The authors purified lysyl oxidase (LOX) from bovine aorta, defined one enzyme unit and quantified functional active site content. Afterwards, the enzyme was assayed against DCH by a peroxidase-coupled fluorescence method in a defined reaction mixture. Due to beginning enzyme inhibition at concentrations starting from 0.8 µM, steady-state kinetic analyses were restricted to concentrations not greater than 1.2 µM cis-1,2-diaminocyclohexane (0.2, 0.5, 0.8, 1.2 µM). The assays assessing inhibition of LOX activity against cis- and trans- isomers of 1,2-diaminocyclohexane contained enzyme active site concentrations of 0.02 µM and n-hexylamine as productive substrate. Initial rates of substrate oxidation were assessed from the slopes of fluorescence tracings versus time after addition of the enzyme (20 s to 3 min). Steady-state kinetic constants were calculated according to Michaelis-Menten equation using the Fortram program of Cleland (Cleland, W. W. (1979) Methods Enzymol. 63, 103-138) applying a least squares fitting procedure to the Michaelis-Menten equation. Additionally, enzyme inhibition in the absence of a productive substrate was assessed by incubation of 50 mM cis-DCH with LOX for 15 min at 37°C in the reaction mixture. Time dependence for the expression of irreversible inhibition was assessed in a further experiment as well.

GLP compliance:

not specified

Test material

Specific details on test material used for the study:

cis-1,2-diaminocyclohexane (CAS no.: 1436-59-5)

trans-1,2-diaminocyclohexane (CAS no.: 1121-22-8)

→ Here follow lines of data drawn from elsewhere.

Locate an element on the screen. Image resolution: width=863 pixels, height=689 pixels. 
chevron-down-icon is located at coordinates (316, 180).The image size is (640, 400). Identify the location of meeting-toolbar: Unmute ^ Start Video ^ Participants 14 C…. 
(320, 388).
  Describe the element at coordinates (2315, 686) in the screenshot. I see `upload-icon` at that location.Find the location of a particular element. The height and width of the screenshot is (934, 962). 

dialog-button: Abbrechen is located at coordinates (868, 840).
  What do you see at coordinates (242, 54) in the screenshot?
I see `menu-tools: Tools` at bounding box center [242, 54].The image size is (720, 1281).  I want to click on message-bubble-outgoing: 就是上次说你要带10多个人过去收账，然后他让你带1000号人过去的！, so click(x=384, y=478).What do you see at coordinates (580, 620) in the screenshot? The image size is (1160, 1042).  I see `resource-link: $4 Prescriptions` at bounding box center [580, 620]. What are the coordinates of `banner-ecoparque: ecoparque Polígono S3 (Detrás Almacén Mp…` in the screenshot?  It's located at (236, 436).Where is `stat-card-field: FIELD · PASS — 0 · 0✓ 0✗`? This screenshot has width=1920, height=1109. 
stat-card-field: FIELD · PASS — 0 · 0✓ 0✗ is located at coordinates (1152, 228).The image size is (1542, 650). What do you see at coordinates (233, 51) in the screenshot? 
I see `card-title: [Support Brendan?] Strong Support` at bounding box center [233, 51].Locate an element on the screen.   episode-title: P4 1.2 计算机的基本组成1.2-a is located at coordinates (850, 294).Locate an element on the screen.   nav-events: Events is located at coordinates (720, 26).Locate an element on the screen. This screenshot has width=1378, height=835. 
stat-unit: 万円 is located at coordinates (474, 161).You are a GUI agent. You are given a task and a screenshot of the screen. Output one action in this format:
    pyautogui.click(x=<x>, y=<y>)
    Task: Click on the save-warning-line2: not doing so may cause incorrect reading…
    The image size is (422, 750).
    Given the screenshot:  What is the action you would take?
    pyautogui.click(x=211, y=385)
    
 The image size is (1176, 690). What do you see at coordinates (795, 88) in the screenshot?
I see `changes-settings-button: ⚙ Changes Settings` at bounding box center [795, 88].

both substances obtained from Alfa products (Thermo Fisher Scientific, Waltham, MA, USA)

Results and discussion

Any other information on results incl. tables

Cis-1,2-diaminocyclohexane was shown to be a more potent inhibitor of elastin oxidation by LOX ( IC50 = 1.5 µM) than trans-1,2-diaminocyclohexane (IC50 > 10 mM, extrapolated). A Lineweaver-Burke plot showed that the inhibition is competitve with a K_I of 3.8 x10^-7M measured under the initial rate conditions (20s-3min) and at the low concentrations (0.2, 0.5, 0.8, 1.2 µM) used. After 15 min incubation of LOX with 50 mM cis-DCH in the absence of a productive substrate, LOX was completely and irreversibly inhibited. Time dependence assays showed that the rates of enzyme activity loss increased with increasing cis-DCH concentrations, following first order kintetics with k_inact = 18 min^-1.

Applicant's summary and conclusion

Conclusions:

Cis-1,2-diaminocyclohexane but not trans-1,2-diaminocyclohexane is a potent lysyl oxidase inhibitor.